What is needed
What are the lines from the one with "Image resolution: width=1568" through the end of the records below, written out exactly and without the pictures?

Source material
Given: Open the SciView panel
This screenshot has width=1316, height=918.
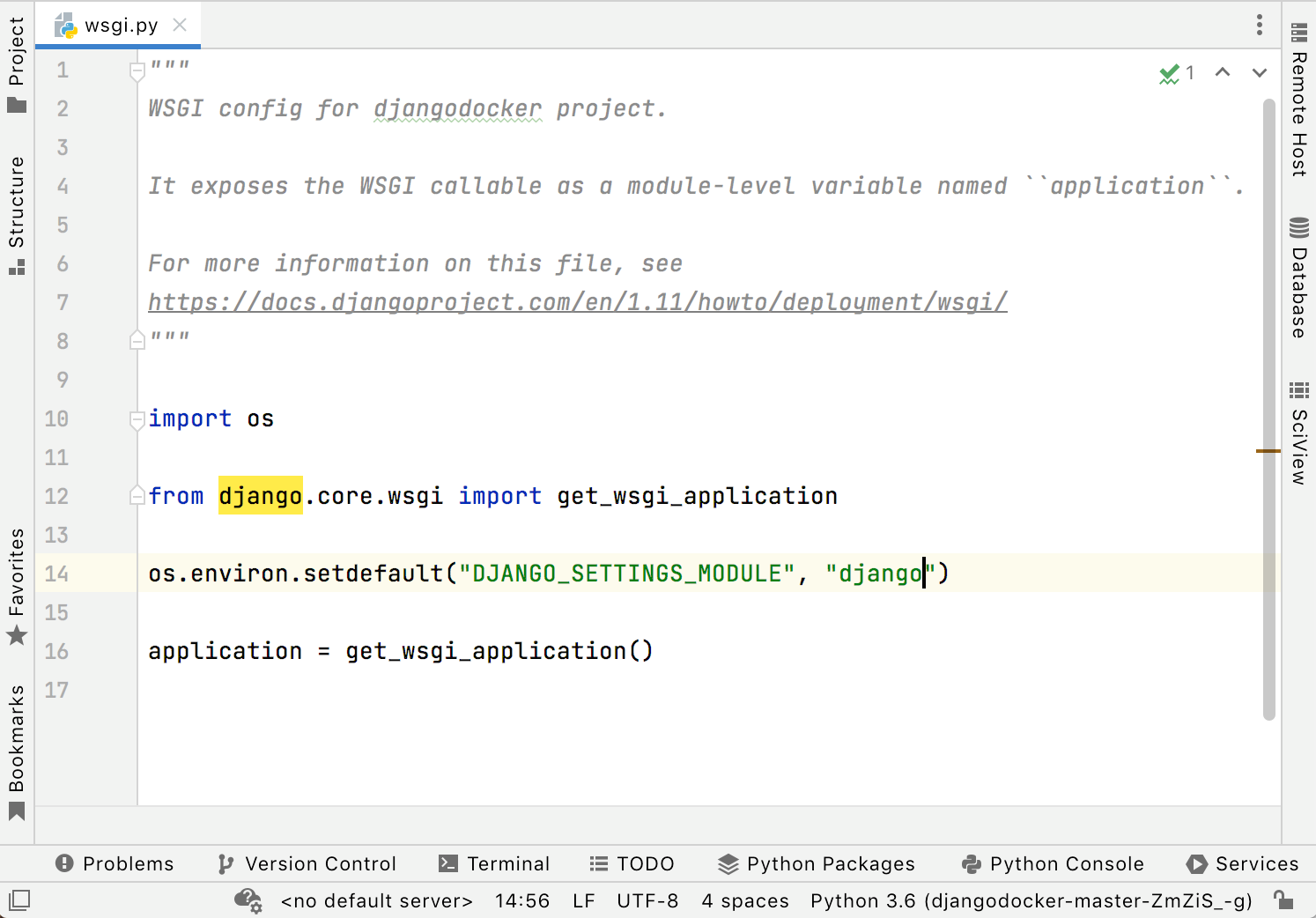Looking at the screenshot, I should 1298,433.
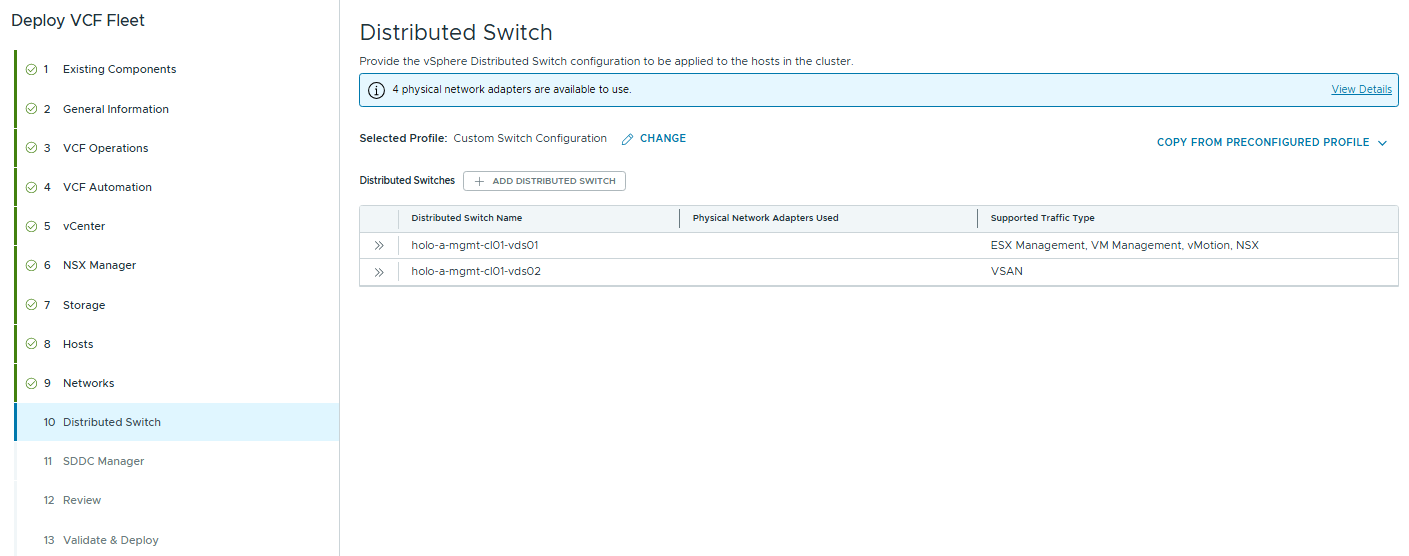Screen dimensions: 1409x556
Task: Select the Distributed Switch Name column header
Action: click(466, 218)
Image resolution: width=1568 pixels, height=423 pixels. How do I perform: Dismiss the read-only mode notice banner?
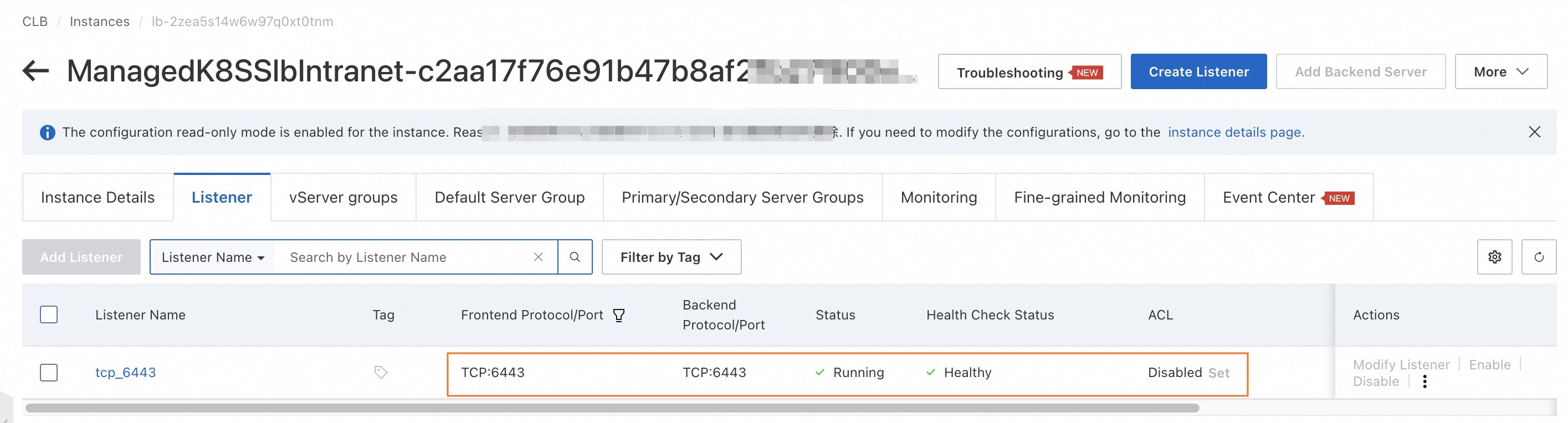(1534, 132)
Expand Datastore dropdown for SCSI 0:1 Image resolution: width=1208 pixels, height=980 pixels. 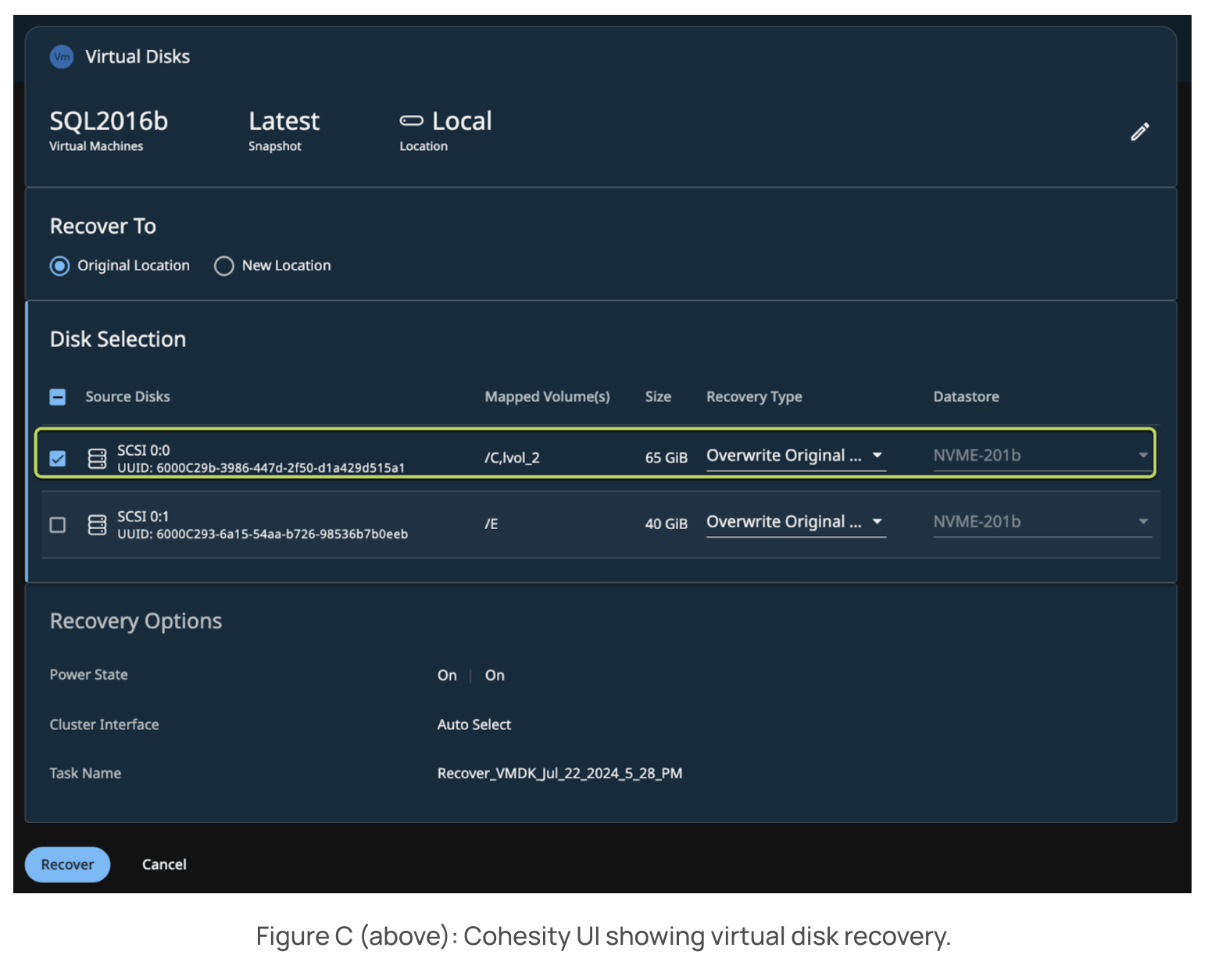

Your response
Image resolution: width=1568 pixels, height=423 pixels. How do I perform: Dismiss the read-only mode notice banner?
(1534, 132)
Expand Datastore dropdown for SCSI 0:1 Image resolution: width=1208 pixels, height=980 pixels. 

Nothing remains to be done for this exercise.